Obwohl die Landwirte heute mit vielen Herausforderungen konfrontiert sind, erhalten diejenigen, die in Fair-Trade-Kooperativen organisiert sind, die besten Preise und technische Unterstützung bei der Produktion, Vermarktung und Ausfuhr ihres Kaffees. Da sie außerdem zu globalen Netzwerken von Befürwortern und Käufern des Fairen Handels gehören, können sie von Entwicklungsprojekten und anderen Formen der Unterstützung durch staatliche, nichtstaatliche und kirchliche Entwicklungsorganisationen profitieren. Eine Fair-Trade-Kooperative ist El Pinal, die auf dem vom ehemaligen salvadorianischen Präsidenten Pio Romero Bosque (1927-1931) enteigneten Land in der Provinz La Libertad gegründet wurde. Im Gegensatz zu vielen anderen Kaffeegenossenschaften in El Salvador war El Pinal in der Lage, ihre Landschulden bei den Banken zu begleichen. El Pinal nutzte sowohl die Prämie aus dem Verkauf ihres Kaffees als auch Soforthilfegelder von teilnehmenden Fair-Trade-Partnern für den Bau einer Grundschule, den Wiederaufbau der durch das Erdbeben beschädigten Häuser und die Schulung der Mitglieder in der Entwicklung von Führungskräften.

Las Colinas

Eine weitere Fair-Trade-Kooperative mit Sitz in der westlichen Provinz Ahuachapan. Die Mitglieder von Las Colinas, einer der Provinzen, die in der Vergangenheit am stärksten von den niedrigen Kaffeepreisen betroffen waren, erhalten oft zwei- bis dreimal so hohe Preise für ihren Kaffee wie die benachbarten Gemeinden. Die Kooperative hat eine Trockenmühle geerbt und ihre Prämien für die Instandhaltung, den Wiederaufbau und die Verbesserung der Infrastruktur verwendet. Ein Fonds für medizinische Notfälle ermöglicht es den Gesundheitsbeauftragten der Kooperative, einen Vorrat an lebenswichtigen Medikamenten bereitzuhalten und den Transport zur örtlichen Klinik oder zum Krankenhaus zu bezahlen. Im Jahr 2005 spendete Equal Exchange der Kooperative Computer, und die Mitglieder erhielten Schulungen zu Computerprogrammen und zur Internetnutzung.

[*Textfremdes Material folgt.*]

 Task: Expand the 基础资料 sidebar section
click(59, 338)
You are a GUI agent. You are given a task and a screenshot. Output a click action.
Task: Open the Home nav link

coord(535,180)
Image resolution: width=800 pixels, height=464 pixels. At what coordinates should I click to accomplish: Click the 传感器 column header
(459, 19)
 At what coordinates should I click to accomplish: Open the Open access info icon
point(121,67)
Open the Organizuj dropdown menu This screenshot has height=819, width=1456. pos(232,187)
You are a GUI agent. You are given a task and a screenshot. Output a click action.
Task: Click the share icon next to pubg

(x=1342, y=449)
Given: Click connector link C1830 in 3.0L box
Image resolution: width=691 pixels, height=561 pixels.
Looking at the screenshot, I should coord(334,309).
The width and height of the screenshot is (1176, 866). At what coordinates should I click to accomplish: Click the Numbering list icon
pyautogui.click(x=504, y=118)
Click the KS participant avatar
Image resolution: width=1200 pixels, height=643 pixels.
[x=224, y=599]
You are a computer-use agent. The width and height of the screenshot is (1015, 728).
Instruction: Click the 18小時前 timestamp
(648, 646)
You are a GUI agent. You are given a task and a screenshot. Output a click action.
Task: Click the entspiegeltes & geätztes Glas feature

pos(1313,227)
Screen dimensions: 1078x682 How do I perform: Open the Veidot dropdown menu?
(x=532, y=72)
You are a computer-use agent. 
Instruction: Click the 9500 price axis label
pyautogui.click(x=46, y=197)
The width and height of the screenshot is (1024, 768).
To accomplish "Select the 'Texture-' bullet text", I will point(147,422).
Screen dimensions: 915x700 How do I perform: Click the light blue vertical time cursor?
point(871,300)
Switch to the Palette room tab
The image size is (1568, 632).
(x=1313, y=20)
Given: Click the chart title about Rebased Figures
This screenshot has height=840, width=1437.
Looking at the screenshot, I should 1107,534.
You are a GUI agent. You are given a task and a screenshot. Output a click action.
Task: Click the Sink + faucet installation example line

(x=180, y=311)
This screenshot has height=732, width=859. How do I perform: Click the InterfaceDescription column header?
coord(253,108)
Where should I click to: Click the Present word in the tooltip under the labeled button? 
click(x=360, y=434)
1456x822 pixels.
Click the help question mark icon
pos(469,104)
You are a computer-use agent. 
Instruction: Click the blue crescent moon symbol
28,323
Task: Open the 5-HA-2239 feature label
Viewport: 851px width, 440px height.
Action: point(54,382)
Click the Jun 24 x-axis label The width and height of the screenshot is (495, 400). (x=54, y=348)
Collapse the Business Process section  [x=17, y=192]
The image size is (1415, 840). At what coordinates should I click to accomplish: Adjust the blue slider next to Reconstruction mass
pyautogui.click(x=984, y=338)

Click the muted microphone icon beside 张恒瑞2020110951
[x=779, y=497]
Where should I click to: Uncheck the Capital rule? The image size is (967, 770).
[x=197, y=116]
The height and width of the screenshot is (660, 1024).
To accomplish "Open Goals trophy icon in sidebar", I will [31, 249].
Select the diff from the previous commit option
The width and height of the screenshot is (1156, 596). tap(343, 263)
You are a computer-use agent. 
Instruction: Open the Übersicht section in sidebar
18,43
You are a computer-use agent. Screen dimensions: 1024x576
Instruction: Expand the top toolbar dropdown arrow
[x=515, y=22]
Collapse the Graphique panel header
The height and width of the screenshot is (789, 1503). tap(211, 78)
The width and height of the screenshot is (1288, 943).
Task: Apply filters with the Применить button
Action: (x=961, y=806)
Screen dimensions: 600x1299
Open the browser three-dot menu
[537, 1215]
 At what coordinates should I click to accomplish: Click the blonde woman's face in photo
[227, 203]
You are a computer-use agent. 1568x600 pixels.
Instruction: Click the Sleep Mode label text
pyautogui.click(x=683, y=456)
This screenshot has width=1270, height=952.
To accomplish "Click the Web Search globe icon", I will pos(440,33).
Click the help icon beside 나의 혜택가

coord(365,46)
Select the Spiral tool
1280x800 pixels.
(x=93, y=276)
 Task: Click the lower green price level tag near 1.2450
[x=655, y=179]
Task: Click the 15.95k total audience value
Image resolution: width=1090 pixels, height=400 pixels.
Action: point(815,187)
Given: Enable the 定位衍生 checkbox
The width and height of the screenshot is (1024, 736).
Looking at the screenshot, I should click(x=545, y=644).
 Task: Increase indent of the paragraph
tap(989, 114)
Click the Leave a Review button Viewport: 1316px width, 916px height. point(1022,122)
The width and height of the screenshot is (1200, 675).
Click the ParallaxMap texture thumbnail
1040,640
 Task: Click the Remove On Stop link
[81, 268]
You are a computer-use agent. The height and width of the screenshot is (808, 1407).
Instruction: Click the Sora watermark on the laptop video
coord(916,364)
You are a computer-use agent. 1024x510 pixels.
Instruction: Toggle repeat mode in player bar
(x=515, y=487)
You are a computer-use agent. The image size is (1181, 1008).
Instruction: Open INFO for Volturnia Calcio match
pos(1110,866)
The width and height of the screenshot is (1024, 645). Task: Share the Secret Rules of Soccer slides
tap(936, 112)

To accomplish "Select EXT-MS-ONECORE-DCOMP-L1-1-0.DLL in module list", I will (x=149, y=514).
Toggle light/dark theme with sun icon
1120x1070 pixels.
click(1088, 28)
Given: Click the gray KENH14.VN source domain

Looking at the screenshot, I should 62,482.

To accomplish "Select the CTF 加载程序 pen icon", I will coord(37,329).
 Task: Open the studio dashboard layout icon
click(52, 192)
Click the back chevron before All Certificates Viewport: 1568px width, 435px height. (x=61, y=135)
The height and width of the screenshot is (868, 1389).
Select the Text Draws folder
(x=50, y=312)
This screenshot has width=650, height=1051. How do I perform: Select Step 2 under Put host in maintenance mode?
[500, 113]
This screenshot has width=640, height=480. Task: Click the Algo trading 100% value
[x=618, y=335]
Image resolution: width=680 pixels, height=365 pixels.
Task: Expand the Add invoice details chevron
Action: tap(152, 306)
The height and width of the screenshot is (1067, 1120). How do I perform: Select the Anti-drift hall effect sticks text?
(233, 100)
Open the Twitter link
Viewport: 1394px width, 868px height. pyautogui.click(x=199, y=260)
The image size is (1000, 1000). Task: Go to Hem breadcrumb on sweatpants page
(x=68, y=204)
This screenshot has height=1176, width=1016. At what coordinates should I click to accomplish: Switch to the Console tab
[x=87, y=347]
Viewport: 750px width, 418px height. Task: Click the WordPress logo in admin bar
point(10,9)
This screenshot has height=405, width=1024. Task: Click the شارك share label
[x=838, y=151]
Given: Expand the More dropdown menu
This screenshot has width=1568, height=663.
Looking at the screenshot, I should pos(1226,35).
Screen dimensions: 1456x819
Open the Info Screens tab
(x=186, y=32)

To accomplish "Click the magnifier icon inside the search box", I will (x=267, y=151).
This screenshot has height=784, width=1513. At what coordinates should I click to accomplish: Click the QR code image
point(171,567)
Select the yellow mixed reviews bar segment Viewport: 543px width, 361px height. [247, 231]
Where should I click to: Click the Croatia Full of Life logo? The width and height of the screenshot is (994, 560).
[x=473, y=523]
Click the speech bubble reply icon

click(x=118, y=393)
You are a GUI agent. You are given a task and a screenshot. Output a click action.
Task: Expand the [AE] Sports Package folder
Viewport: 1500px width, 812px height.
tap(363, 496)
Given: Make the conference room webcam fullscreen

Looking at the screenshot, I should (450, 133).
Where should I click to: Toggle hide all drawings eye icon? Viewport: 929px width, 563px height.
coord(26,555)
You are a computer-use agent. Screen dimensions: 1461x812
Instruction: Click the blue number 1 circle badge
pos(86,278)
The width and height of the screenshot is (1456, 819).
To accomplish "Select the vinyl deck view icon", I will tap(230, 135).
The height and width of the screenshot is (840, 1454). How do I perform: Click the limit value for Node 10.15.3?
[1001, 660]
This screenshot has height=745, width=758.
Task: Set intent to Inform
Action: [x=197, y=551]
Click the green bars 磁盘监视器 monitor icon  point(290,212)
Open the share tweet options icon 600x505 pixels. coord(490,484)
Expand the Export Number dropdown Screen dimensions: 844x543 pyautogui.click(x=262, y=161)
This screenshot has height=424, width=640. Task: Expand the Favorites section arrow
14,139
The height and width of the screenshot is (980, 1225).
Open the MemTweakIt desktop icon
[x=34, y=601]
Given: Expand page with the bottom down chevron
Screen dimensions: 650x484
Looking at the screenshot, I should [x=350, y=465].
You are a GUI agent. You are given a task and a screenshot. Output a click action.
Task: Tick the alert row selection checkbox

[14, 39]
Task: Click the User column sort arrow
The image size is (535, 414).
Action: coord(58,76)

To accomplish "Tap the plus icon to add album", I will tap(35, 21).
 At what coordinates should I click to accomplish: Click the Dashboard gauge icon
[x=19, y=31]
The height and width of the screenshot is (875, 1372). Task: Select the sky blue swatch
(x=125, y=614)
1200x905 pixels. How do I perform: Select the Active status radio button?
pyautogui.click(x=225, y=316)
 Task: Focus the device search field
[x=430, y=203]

Vorfreude auf bessere Zeiten

Heute wurde in San Salvador das erste Fair-Trade-Café, das "Photo Café", eröffnet. In dem Café wird ausschließlich Kaffee von zwei Fair-Trade-Kooperativen verkauft: El Pinal und Las Colinas. Fotos an den Wänden und Broschüren auf den Tischen sollen die Salvadorianer über die Notlage der Bauern und die Bedeutung des fair gehandelten Kaffees aufklären. Die Café-Besitzer hoffen, dass sie die Kaufentscheidungen der Salvadorianer vor Ort beeinflussen und gleichzeitig die wachsende Zahl ausländischer Besucher im Land nutzen können.

Fairer Handel macht Sinn

Der Faire Handel hat das Leben dieser Bauern und anderer, die in Kaffeekooperativen mitarbeiten, verändert. Je mehr Kaffee aus fairem Handel in diesem Land verkauft werden kann, desto mehr Möglichkeiten können anderen Bauern geboten werden und desto mehr kann der faire Handel florieren.